§ **WORK INSTRUCTIONS**
Only one stretch of the listing below is wanted. Give it again exactly, from the line with "1331x728 pixels." through the line with "Screen dimensions: 1024x891".

§ **MATERIALS PROVIDED**
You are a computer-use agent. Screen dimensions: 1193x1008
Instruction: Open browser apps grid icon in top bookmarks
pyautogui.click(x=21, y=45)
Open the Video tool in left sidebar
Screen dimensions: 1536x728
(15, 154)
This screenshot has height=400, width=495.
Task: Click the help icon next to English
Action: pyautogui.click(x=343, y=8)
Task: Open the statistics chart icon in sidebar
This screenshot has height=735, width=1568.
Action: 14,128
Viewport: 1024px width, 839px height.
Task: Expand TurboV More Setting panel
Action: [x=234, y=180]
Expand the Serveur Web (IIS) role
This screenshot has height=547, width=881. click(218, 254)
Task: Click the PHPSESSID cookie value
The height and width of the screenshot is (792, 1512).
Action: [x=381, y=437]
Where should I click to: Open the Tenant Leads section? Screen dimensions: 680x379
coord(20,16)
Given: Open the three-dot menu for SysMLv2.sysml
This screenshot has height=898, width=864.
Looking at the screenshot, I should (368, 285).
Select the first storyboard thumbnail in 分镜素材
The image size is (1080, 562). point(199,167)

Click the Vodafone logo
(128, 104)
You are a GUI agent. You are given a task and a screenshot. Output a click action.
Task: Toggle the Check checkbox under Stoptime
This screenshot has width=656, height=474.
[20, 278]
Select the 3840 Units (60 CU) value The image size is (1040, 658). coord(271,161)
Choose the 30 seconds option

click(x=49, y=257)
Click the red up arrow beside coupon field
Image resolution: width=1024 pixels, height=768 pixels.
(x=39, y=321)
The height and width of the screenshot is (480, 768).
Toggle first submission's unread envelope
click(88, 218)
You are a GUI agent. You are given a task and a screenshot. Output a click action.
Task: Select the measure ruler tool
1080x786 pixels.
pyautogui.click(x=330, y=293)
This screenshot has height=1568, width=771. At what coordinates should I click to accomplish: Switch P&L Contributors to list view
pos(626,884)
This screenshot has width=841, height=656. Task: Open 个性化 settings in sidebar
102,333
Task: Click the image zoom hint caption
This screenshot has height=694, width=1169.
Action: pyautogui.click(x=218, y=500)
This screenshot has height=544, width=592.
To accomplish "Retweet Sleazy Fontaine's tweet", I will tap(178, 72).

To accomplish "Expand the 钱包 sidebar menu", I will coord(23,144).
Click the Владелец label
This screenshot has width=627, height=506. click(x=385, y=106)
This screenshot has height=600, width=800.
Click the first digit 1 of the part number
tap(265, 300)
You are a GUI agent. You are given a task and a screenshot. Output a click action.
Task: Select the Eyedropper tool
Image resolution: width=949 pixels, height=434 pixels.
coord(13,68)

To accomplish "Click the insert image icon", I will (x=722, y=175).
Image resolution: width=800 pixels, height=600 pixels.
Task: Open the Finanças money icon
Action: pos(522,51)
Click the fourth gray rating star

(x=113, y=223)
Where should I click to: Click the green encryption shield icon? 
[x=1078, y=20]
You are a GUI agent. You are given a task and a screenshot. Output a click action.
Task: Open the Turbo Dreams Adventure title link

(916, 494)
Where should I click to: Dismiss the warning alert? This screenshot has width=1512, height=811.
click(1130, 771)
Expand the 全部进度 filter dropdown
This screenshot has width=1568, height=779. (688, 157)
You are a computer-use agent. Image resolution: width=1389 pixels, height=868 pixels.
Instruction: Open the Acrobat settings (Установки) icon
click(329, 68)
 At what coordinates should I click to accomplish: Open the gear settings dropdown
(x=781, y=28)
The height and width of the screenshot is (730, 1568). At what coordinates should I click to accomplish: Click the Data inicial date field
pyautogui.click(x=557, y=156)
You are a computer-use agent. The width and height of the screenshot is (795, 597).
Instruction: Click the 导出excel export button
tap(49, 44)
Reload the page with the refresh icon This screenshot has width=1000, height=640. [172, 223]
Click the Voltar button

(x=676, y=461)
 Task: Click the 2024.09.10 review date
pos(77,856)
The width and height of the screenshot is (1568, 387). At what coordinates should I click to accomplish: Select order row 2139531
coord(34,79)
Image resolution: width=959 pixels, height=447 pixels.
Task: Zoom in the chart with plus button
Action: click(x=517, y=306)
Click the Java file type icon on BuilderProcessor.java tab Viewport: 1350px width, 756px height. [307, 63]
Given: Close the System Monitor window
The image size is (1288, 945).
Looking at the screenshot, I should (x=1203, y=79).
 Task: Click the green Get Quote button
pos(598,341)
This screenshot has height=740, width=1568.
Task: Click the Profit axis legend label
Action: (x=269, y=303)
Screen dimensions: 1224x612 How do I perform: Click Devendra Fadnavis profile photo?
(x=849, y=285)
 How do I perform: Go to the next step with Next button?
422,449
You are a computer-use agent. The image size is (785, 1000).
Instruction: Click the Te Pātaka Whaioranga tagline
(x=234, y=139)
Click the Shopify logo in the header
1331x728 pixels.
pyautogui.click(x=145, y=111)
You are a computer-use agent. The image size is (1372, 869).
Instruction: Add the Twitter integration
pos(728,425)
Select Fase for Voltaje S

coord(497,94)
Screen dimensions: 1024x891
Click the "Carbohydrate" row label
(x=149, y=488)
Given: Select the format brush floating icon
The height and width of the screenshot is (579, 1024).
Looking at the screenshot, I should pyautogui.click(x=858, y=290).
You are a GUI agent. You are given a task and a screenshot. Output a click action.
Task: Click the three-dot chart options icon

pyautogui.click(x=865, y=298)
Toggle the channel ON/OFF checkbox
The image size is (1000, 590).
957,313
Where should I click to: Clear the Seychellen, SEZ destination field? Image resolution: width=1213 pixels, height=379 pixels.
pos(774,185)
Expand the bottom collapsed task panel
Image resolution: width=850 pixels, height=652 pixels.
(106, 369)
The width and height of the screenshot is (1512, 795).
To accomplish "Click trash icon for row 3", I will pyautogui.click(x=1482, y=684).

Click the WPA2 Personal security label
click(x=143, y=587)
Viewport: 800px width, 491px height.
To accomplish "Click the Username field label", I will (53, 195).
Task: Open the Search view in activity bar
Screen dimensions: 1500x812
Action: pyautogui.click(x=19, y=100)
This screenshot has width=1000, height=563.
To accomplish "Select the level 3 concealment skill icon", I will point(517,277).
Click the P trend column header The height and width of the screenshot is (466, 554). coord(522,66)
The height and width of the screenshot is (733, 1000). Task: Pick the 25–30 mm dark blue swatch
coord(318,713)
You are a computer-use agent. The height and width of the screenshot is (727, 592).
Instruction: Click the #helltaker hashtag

§ **SOLVED EXERCISE**
1331x728 pixels.
pyautogui.click(x=145, y=111)
You are a computer-use agent. The image size is (1372, 869).
Instruction: Add the Twitter integration
pos(728,425)
Select Fase for Voltaje S

coord(497,94)
Screen dimensions: 1024x891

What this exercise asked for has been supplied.